According to *Cambridge Dictionaries Online*, the coupon rate is “the rate of interest that is paid on a bond.”

**Example of of a coupon payment and the use of the coupon rate:**

Assume that a bond has a par value of $5,000 and a coupon rate of 5%. This would make total annual coupon payments equal to $250. For the typical bond, this will be made up of semi-annual payments of $125.

Overall, investors tend to prefer bonds with higher coupon rates.

*Note:*

Not every bond has a coupon. In fact, zero-coupon bonds (also known as discount bonds) pay no coupons and have a coupon rate of 0%. These types of bonds only make the payment of the face value on the maturity date, and are bought at a lower price than their face value.

**Coupon rate versus yield**

The bond’s coupon rate is how much income it brings in in interest each year, based on its face value.
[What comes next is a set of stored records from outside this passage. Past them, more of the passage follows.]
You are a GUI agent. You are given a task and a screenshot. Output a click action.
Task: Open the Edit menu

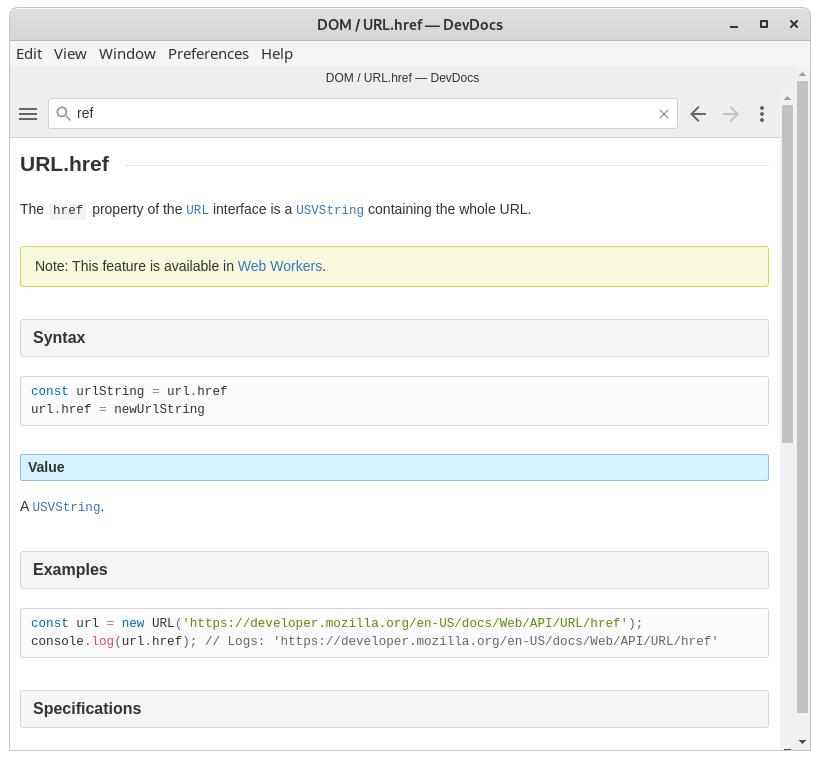click(29, 54)
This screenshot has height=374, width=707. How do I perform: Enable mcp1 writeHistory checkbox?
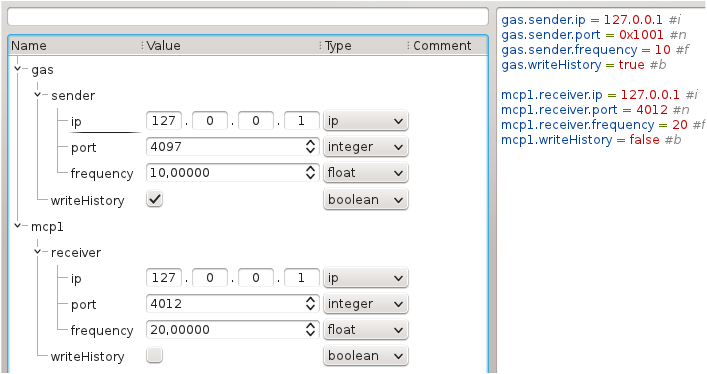coord(154,356)
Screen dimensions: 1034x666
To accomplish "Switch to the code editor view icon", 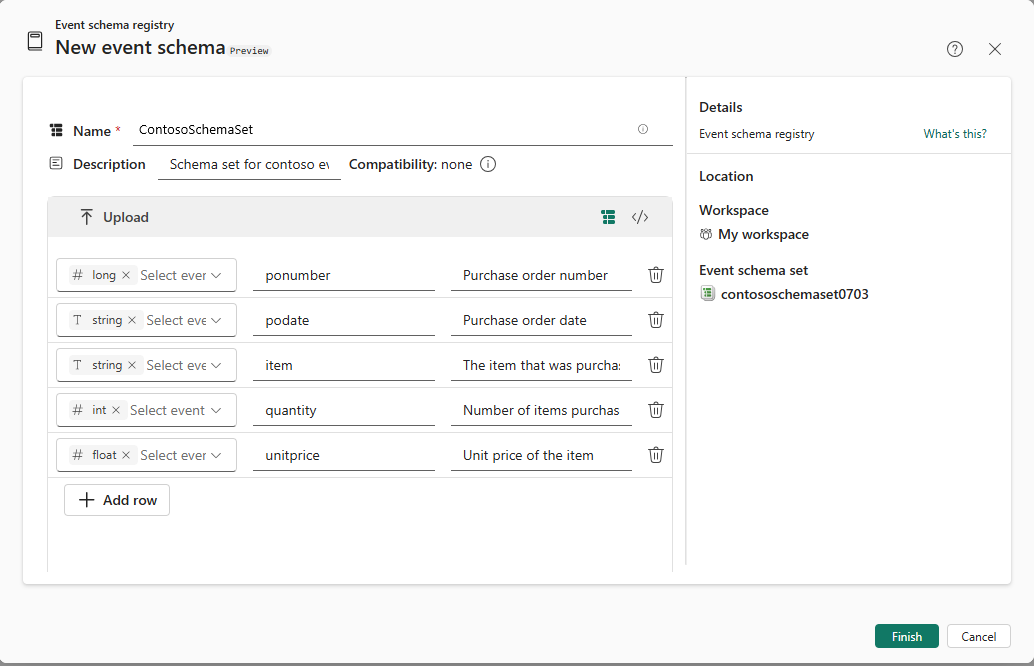I will (x=640, y=217).
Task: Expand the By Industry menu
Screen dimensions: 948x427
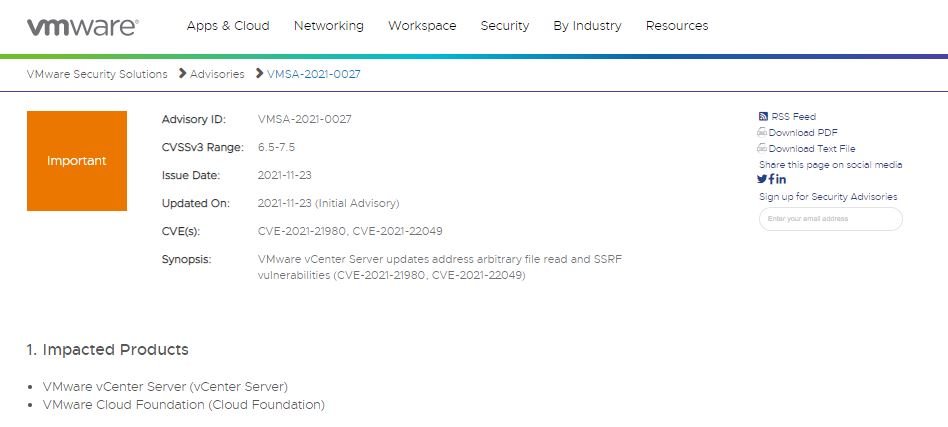Action: (587, 25)
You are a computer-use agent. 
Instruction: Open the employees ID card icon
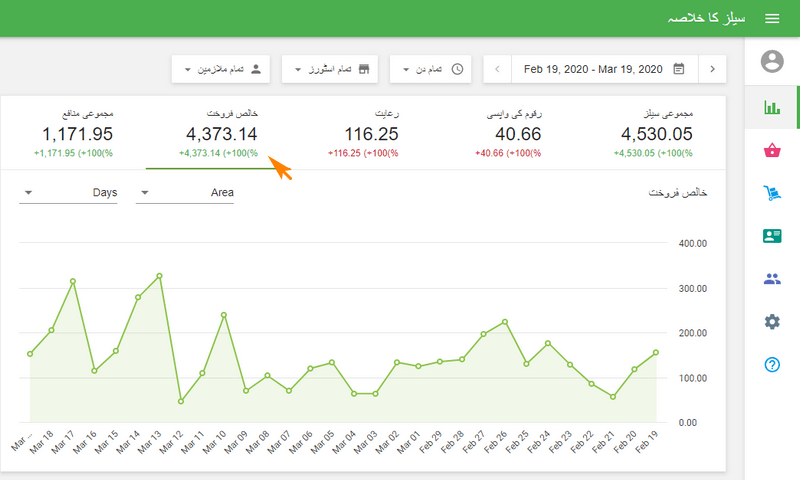772,237
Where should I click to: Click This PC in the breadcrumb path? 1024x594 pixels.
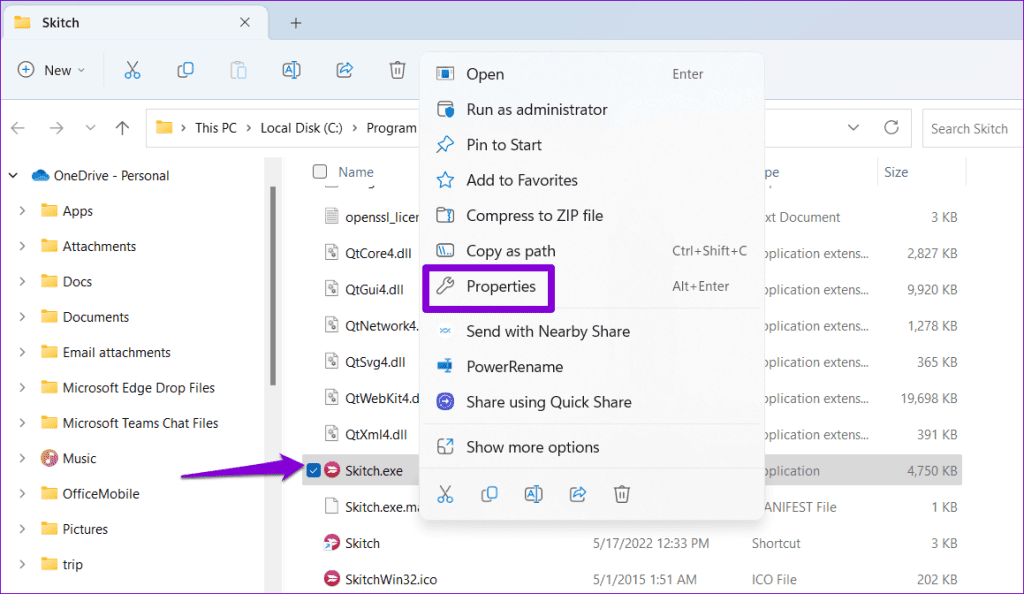tap(215, 128)
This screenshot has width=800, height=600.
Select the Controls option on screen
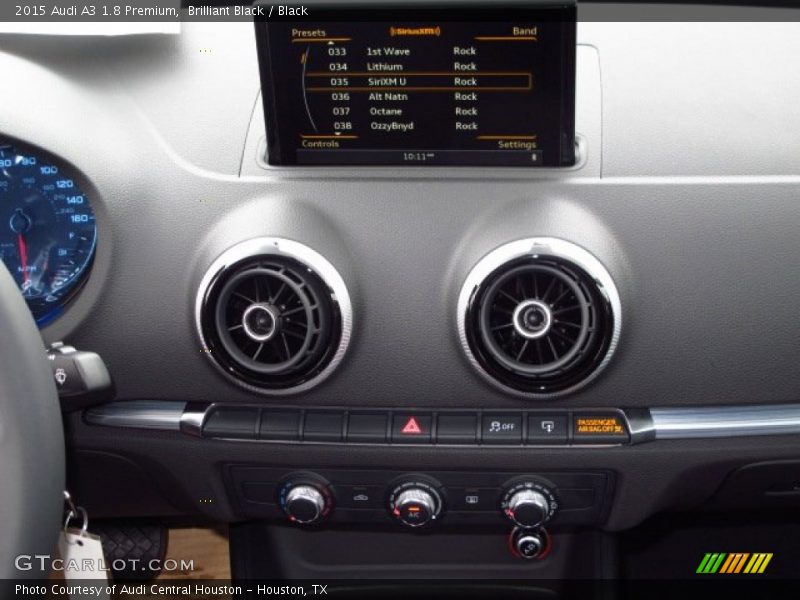tap(321, 144)
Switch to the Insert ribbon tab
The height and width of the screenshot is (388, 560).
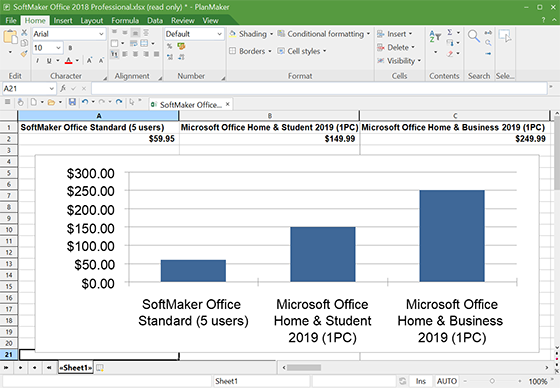point(63,21)
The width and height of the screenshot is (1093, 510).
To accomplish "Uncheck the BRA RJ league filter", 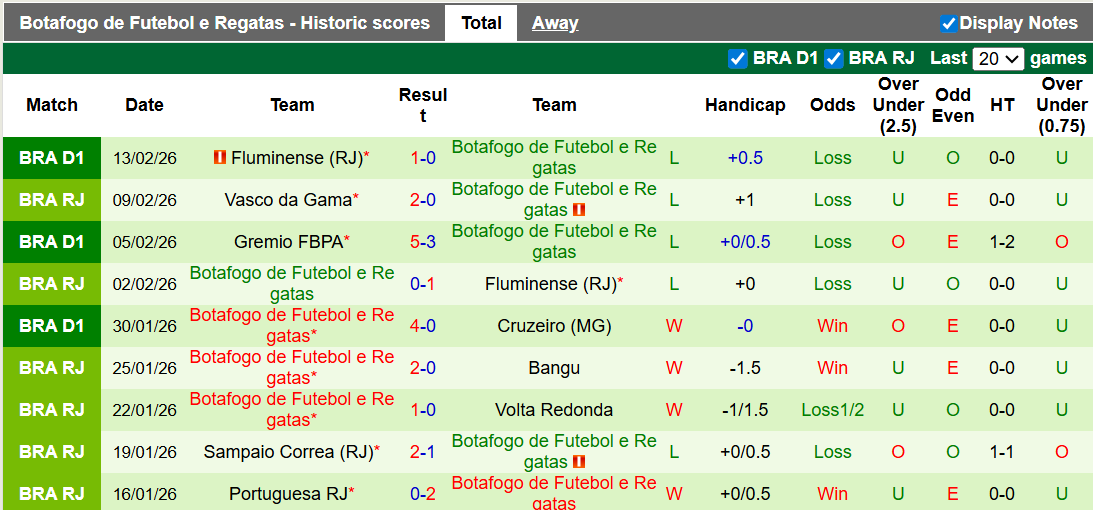I will coord(834,58).
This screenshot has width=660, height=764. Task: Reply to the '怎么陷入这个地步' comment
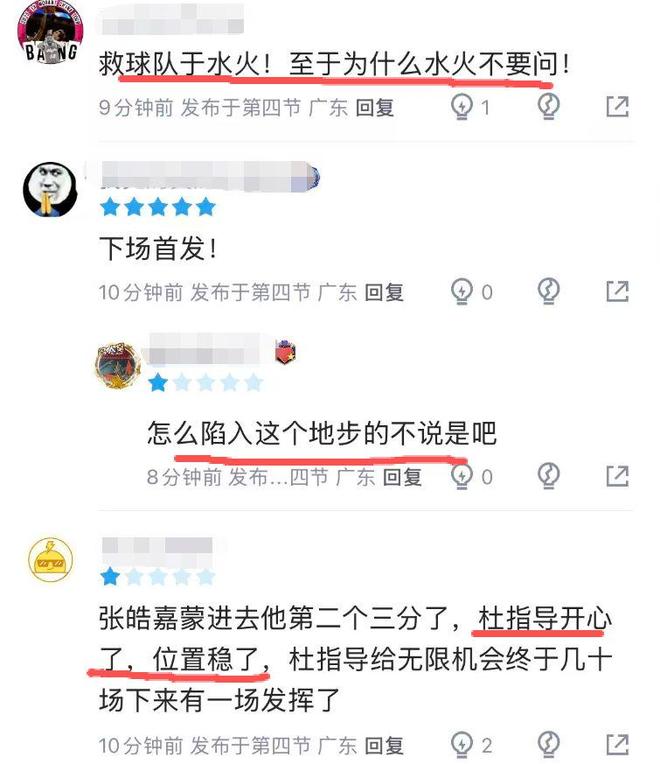point(402,477)
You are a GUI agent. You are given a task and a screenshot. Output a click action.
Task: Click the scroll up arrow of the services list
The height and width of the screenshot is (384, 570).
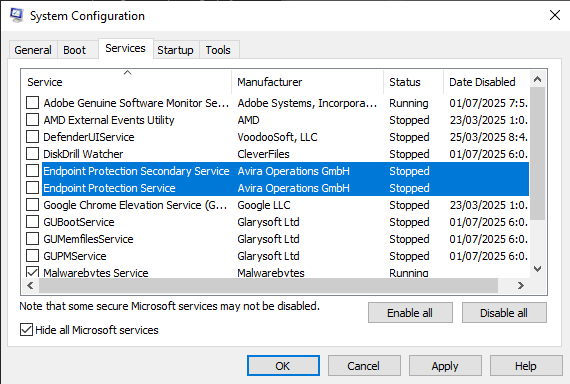coord(538,79)
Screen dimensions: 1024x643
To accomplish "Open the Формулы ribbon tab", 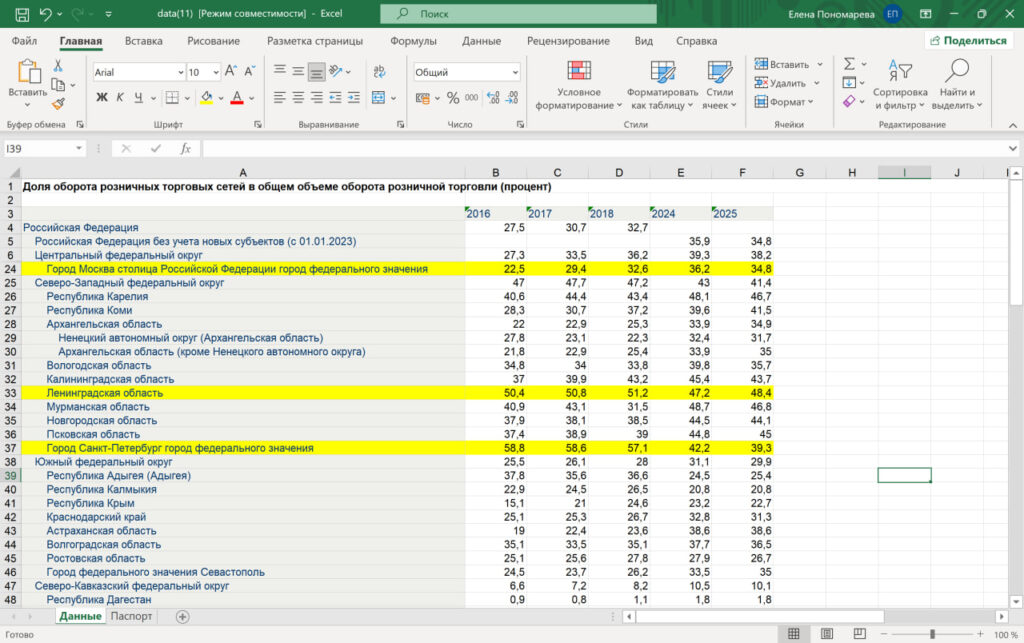I will (413, 41).
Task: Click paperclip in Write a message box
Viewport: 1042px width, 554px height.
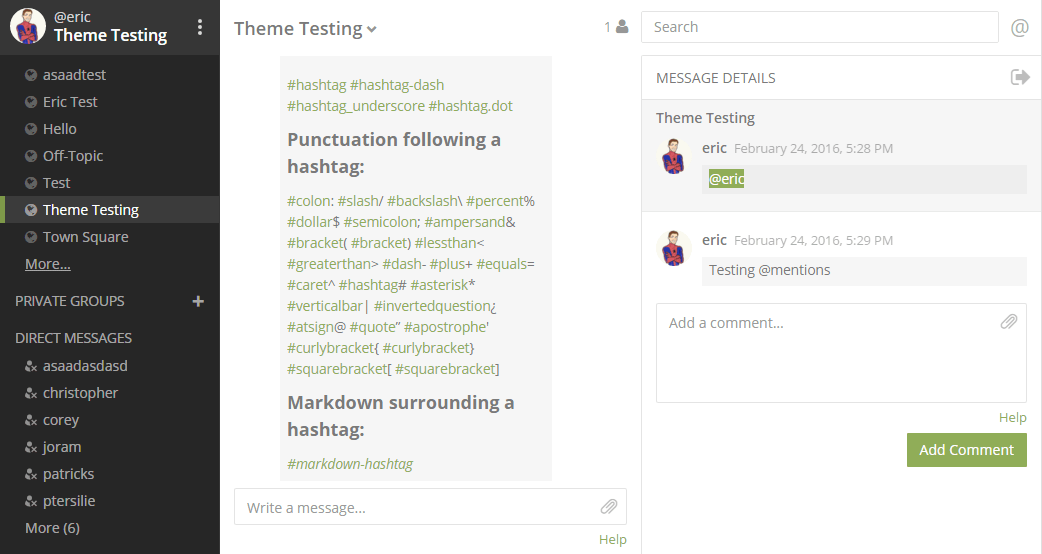Action: point(609,507)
Its yield to maturity is an estimate on how much the return will be, assuming it is held until it matures (if it is not cashed in or traded earlier).

A yield to maturity calculation factors in the coupon rate. For an investor, a bond’s yield to maturity matters more than its coupon rate.

Imagine you buy a bond with a face value of $1,000, and you receive two $25 interest payments each. That bond’s coupon rate is the percentage you receive in one year – you receive $50, which is $5% of $1,000. So, youR bond has a coupon rate of 5%. The coupons never change, regardless of what price the bond trades for, you will always get $50 per year.

If you sell your bond at a $200 premium, its yield is now equal to 4.16% ($50 ÷ $1,200 x 100 = 4.16%).

Yield to maturity tells you what your average return will be over the remaining term of the bond.